Task goal –
Retrieve every line from the records in which the word "column" occurs.

(Data excerpts)
-----
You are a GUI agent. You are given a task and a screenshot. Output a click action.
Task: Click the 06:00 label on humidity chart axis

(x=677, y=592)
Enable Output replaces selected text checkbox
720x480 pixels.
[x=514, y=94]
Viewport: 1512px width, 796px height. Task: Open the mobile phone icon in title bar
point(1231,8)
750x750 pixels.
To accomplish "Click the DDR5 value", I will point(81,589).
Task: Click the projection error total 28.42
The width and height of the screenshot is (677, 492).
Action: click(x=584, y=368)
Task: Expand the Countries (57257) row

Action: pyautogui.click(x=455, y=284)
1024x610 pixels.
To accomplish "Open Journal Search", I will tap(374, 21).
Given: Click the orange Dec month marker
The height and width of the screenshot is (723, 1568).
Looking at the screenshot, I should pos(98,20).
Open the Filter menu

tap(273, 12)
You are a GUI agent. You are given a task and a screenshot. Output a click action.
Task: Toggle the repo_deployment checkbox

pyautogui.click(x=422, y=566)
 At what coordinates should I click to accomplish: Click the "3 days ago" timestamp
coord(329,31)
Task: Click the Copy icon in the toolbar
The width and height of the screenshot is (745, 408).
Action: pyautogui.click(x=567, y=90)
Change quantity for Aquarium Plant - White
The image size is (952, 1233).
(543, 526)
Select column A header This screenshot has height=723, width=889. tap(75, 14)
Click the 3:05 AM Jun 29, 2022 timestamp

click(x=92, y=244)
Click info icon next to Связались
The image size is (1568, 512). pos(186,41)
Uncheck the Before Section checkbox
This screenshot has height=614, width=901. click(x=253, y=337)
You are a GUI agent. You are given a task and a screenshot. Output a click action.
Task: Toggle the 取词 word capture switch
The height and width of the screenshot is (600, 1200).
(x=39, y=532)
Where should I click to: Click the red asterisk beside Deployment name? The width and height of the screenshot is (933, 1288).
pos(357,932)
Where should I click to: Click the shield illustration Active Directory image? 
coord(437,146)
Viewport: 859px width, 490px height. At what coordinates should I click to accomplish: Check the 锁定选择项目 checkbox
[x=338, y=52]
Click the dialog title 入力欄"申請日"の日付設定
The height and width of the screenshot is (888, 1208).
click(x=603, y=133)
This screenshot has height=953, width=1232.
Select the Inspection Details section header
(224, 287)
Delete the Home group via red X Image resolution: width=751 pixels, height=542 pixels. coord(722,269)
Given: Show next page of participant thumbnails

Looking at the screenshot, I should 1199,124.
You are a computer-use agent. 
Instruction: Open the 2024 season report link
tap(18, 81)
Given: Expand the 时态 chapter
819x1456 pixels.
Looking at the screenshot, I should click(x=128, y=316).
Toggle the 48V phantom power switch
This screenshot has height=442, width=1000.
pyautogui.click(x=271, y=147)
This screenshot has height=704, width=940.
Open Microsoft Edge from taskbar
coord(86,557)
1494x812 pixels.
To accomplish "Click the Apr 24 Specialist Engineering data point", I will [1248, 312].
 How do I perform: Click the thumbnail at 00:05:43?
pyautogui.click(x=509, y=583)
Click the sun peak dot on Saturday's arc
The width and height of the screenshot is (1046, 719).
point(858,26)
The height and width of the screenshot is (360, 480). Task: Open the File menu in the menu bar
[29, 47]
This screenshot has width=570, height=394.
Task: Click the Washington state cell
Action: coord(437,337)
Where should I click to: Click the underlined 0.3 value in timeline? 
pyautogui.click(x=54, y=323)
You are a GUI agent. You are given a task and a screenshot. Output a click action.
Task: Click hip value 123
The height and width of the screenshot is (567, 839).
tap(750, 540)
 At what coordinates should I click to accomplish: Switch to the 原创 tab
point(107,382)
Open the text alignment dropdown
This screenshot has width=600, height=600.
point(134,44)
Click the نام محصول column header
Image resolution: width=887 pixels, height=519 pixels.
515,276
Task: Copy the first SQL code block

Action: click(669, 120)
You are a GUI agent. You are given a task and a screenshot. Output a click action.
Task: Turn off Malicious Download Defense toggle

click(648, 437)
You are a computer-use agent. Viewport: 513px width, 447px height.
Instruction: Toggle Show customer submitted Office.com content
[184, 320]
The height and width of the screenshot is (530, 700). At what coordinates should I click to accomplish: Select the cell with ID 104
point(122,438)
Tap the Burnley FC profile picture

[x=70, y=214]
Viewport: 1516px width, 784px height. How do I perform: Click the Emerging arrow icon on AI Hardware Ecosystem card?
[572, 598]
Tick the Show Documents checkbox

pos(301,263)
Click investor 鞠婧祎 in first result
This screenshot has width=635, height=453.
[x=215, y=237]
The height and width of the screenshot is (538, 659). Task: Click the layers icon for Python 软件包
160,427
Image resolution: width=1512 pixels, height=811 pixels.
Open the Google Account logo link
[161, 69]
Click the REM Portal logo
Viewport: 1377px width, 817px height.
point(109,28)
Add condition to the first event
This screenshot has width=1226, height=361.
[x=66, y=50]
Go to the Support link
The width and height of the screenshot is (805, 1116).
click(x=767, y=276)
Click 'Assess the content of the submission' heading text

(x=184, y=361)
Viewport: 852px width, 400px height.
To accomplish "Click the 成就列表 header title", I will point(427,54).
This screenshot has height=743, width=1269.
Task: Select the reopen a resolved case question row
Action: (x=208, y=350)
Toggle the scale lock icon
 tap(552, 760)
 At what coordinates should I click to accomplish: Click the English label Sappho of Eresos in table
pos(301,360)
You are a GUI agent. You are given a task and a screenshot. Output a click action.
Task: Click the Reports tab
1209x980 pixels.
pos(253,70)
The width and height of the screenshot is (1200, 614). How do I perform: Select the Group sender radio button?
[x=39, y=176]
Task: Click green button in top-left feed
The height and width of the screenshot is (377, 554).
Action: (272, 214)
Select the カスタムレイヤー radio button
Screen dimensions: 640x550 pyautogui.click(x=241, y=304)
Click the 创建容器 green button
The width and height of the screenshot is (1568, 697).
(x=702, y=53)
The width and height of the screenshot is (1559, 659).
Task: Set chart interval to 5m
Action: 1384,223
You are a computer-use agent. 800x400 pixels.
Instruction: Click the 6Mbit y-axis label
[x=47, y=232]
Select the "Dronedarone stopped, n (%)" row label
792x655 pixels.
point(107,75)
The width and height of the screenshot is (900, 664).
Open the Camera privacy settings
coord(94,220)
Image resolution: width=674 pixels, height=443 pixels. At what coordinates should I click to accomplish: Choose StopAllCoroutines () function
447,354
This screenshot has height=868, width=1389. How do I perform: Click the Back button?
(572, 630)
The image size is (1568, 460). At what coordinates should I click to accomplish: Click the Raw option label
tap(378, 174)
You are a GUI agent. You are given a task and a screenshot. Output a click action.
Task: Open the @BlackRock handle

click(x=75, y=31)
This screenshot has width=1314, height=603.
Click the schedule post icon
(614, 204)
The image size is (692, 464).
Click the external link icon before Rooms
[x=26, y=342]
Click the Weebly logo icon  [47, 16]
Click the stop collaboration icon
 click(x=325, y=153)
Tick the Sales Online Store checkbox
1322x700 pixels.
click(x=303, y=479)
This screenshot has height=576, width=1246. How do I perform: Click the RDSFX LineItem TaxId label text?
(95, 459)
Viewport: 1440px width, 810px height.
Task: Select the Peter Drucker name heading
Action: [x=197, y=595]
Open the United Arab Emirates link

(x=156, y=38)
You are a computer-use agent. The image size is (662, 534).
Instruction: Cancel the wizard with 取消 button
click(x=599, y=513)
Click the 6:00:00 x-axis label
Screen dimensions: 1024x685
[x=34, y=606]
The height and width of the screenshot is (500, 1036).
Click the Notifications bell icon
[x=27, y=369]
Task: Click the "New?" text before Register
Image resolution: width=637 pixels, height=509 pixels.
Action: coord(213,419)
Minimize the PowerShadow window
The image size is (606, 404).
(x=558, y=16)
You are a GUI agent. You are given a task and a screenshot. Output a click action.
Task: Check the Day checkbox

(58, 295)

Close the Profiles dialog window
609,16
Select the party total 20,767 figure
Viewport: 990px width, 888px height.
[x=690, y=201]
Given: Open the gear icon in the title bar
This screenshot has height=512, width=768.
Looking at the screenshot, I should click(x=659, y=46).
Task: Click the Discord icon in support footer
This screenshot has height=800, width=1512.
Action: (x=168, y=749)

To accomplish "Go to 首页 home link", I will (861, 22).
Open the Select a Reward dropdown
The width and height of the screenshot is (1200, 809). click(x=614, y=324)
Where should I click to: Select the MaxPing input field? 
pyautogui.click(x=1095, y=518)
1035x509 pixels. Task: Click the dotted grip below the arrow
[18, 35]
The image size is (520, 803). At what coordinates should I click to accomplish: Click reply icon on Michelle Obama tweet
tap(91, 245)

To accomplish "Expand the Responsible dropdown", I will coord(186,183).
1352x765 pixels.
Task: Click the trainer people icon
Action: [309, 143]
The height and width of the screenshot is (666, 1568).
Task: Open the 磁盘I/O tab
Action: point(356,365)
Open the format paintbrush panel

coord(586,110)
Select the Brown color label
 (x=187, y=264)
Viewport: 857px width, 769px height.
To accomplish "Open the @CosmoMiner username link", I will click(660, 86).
-----
Problem solution –
Select column A header This screenshot has height=723, width=889. tap(75, 14)
Click the نام محصول column header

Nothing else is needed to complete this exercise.